Classification of Correlation Matrices using SPDNet with Riemannian Batch Normalization

You can find the reproducible experiment in this Colab Notebook.

In this blog, I explore the relatively recent SPDNet, and its extension: SPDNet + Riemannian Batch Normalization. They could be interesting building blocks to improve my CorrGAN/CovGAN models, and their conditional extensions.

The torchspdnet library I’m using has been developed by Olivier Schwander (a PhD-brother, i.e. same PhD supervisor: Frank Nielsen).

One of the main contribution of the associated paper is to use the Karcher flow algorithm in order to compute the Riemannian barycenter (also known as the Fréchet mean). This mean, which is the point on the Riemannian manifold of covariance matrices minimizing inertia (in terms of the associated Riemannian metric), is used to center the batch given to the neural net model.

Riemannian Deep Learning SPDNet + Riemannian Batch Normalization From "Riemannian batch normalization for SPD neural networks" https://arxiv.org/pdf/1909.02414.pdf (NeurIPS 2019)

TL;DR SPDNet + Riemannian Batch Normalization is quite data-efficient: The neural net provides good results with not so much data points. It could be a useful building block for a revamped CorrGAN/CovGAN.

Code and results

Load the PyTorch SPDNet library and the dataset of $80 \times 80$ correlation matrices. Such a dataset has already been described in a previous blog.
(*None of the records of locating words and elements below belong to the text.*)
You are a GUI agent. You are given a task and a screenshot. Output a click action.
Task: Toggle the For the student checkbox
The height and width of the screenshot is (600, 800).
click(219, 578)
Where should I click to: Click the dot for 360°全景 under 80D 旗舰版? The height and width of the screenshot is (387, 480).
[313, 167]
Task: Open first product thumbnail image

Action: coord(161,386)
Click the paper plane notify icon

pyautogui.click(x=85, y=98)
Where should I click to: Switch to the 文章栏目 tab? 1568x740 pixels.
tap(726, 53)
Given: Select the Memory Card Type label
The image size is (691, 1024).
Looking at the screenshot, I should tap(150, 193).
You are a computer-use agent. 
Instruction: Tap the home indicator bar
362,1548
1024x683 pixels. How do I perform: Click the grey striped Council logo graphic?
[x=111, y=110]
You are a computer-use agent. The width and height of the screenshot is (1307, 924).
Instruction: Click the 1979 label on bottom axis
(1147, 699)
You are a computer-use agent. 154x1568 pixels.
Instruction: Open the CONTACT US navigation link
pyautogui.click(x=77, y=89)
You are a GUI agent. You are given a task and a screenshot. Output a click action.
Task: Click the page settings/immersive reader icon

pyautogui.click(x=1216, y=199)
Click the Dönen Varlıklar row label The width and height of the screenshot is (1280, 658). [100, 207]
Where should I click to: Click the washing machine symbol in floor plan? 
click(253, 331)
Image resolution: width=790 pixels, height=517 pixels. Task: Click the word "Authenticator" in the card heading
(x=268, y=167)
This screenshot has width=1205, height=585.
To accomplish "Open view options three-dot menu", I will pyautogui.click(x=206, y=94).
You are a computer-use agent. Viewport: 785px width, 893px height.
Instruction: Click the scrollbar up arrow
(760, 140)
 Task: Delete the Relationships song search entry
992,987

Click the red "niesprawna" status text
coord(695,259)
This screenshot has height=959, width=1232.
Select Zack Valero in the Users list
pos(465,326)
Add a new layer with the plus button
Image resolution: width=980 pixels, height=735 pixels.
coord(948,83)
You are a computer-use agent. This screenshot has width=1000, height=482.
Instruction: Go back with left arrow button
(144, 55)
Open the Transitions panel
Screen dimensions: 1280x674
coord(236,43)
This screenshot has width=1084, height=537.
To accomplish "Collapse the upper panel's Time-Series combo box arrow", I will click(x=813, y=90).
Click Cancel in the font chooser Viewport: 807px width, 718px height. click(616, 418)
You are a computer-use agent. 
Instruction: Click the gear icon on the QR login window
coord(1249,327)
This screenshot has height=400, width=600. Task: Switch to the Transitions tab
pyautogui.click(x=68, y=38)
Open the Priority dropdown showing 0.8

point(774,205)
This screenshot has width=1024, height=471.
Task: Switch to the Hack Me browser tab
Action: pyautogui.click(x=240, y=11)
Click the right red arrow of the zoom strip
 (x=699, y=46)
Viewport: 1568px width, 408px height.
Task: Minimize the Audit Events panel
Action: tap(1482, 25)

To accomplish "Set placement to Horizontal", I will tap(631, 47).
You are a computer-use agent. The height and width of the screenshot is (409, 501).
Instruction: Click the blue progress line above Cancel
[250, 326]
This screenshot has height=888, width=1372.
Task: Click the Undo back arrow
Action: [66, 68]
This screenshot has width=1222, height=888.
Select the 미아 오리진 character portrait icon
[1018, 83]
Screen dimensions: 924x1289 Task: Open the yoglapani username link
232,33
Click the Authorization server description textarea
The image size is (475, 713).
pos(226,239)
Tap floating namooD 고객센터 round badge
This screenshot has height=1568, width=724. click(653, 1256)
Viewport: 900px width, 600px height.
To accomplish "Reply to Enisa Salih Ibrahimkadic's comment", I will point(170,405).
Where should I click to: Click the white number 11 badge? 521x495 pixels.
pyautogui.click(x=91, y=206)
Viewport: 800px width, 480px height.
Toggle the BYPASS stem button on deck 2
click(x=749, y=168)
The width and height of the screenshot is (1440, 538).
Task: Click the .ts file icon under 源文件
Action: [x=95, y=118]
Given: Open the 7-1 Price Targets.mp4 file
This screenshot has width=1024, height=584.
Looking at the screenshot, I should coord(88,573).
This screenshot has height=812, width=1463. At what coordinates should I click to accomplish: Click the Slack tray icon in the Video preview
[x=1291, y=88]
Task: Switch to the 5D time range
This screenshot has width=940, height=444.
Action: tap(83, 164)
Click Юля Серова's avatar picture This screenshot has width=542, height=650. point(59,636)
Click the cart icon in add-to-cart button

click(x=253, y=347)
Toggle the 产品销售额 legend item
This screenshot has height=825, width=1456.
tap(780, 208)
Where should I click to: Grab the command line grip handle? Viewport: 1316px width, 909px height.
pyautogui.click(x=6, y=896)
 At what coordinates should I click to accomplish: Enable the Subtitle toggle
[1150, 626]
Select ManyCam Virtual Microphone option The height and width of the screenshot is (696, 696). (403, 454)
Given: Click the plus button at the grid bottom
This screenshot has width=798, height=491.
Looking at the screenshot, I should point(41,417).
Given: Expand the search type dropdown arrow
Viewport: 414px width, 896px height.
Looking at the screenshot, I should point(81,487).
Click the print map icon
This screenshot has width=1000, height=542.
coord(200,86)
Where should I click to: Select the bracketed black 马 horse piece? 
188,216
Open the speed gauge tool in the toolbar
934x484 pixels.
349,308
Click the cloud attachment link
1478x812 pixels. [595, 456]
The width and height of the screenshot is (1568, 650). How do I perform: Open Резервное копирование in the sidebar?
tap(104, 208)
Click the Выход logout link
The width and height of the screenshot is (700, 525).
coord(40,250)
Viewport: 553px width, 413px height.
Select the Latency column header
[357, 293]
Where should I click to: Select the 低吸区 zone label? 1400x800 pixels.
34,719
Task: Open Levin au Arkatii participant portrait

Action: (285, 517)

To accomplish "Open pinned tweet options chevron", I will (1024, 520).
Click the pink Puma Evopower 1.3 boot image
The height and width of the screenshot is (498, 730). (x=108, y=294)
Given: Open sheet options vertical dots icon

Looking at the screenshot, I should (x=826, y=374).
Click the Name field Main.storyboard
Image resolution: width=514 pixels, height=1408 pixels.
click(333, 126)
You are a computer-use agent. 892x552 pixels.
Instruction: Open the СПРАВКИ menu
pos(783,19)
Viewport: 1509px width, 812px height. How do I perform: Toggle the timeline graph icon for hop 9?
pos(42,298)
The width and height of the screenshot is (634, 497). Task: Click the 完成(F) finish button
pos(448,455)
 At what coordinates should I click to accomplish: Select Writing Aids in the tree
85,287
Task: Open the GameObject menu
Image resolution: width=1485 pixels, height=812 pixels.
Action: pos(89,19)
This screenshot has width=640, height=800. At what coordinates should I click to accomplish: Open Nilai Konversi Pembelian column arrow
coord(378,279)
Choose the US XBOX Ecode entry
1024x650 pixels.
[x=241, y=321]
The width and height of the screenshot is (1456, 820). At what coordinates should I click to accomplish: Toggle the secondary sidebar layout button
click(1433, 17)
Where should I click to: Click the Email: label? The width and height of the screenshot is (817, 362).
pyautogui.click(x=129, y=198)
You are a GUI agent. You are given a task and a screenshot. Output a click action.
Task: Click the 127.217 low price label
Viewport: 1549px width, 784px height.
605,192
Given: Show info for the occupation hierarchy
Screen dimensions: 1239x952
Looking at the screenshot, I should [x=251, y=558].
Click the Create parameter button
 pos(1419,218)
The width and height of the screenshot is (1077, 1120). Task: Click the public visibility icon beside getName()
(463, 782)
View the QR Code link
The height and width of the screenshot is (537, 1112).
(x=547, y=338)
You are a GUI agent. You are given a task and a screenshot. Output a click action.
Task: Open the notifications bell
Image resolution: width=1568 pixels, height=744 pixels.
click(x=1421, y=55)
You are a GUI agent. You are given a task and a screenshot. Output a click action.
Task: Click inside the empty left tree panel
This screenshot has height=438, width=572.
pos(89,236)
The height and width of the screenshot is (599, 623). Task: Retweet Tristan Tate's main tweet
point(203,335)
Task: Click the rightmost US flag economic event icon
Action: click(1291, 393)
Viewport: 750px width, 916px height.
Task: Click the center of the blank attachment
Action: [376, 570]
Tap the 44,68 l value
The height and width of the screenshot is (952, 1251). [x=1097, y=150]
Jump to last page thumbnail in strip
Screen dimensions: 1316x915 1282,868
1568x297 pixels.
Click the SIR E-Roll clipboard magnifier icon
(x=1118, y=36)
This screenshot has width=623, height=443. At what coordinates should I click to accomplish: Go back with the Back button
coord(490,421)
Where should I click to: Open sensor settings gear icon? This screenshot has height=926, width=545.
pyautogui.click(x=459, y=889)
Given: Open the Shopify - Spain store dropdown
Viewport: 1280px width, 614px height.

!git clone https://gitlab.lip6.fr/schwander/torchspdnet.git
%cd torchspdnet

!python setup.py install

import os, sys
sys.path.append(os.getcwd())

!wget "https://sp500-histo.s3-ap-southeast-1.amazonaws.com/CorrMats.zip"
!unzip -q CorrMats

You should be able to see 18,000 correlation matrices in your Colab drive.

%ll '/content/torchspdnet/CorrMats' | wc

  18001  144002 1062903

import random

import numpy as np
import torch as th
import torch.nn as nn
from torch.utils import data
import pandas as pd
import matplotlib.pyplot as plt

import torchspdnet.nn as spdnet
from torchspdnet.optimizers import MixOptimizer

Definition of the SPDNet + RBN (optional) model.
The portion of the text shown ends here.